The premier law-enforcement agency’s data shows that of the 226 incidents involving an active shooter since 2019, only seven were female. In 2020 alone, there were three female active shooters.
Last year, 28-year-old Audrey Elizabeth Hale, who reportedly identified “as both female and transgender male”, killed six people at a private Christian elementary school in Nashville, Tennessee.
In 1979, 16-year-old Brenda Spencer opened fire at Cleveland Elementary School in San Diego killing two adults and leaving nine, including eight children, injured.
In 2006, Jennifer San Marco opened fire at a sorting centre where she had worked in California’s Goleta, killing six postal workers before taking her own life. She had also shot dead a former neighbour earlier that day, reported New York Post.

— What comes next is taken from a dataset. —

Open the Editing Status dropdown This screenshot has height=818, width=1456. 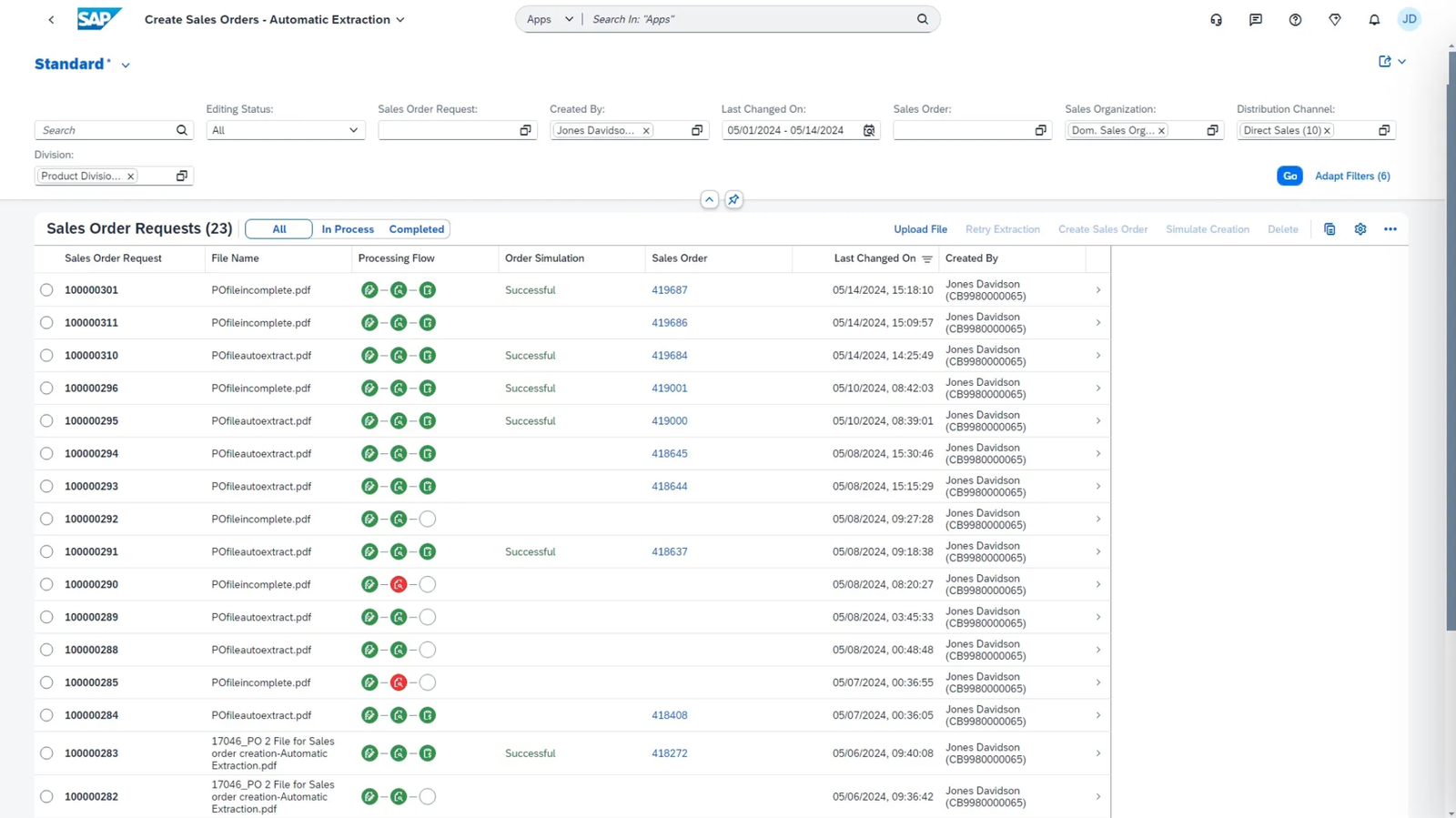click(x=285, y=130)
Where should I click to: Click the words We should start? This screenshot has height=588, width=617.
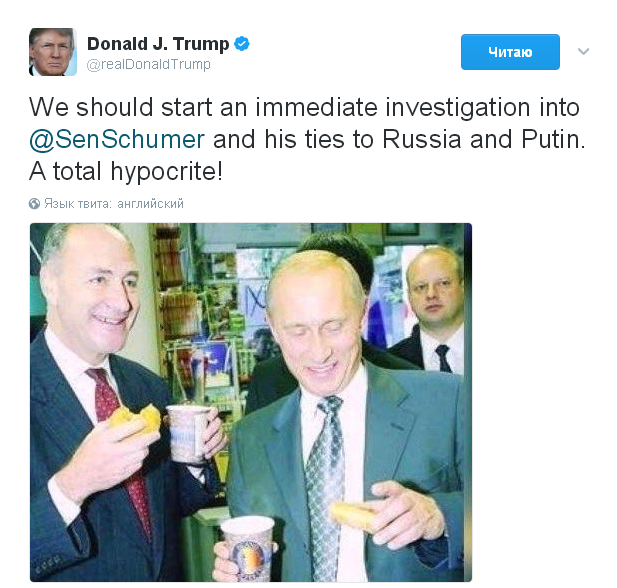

In 2015, Tashfeen Malik and her husband Syed Farook gunned down 14 and injured another 17 people at a social services facility in San Bernardino, California.
In another incident, Nasim Aghdam shot and wounded three people before fatally shooting herself at YouTube’s headquarters near San Francisco in 2018. The police said she was upset with the video platform’s practices and policies.
The same year, a former employee of Rite Aid support facility in Maryland’s Aberdeen city, 26-year-old Snochia Moseley, shot three people and injured three others before taking her own life.
Why are female shootings rare?
There is no clear answer to this question.
Dewey G Cornell, a licensed forensic clinical psychologist, told CNN in 2018 that it is hard to answer why women are rarely involved in active shootings as there is no single profile of such assailants.
“Men commit the overwhelming majority of mass shootings for basically the same reasons they commit most violent crimes,” he said.
“Men tend to be more violent than women because of a complex interaction of evolutionary and psycho-social factors. Men tend to be more aggressive and less inhibited by empathy, and men in distress seem to be less willing to turn to others for help,” Cornell added.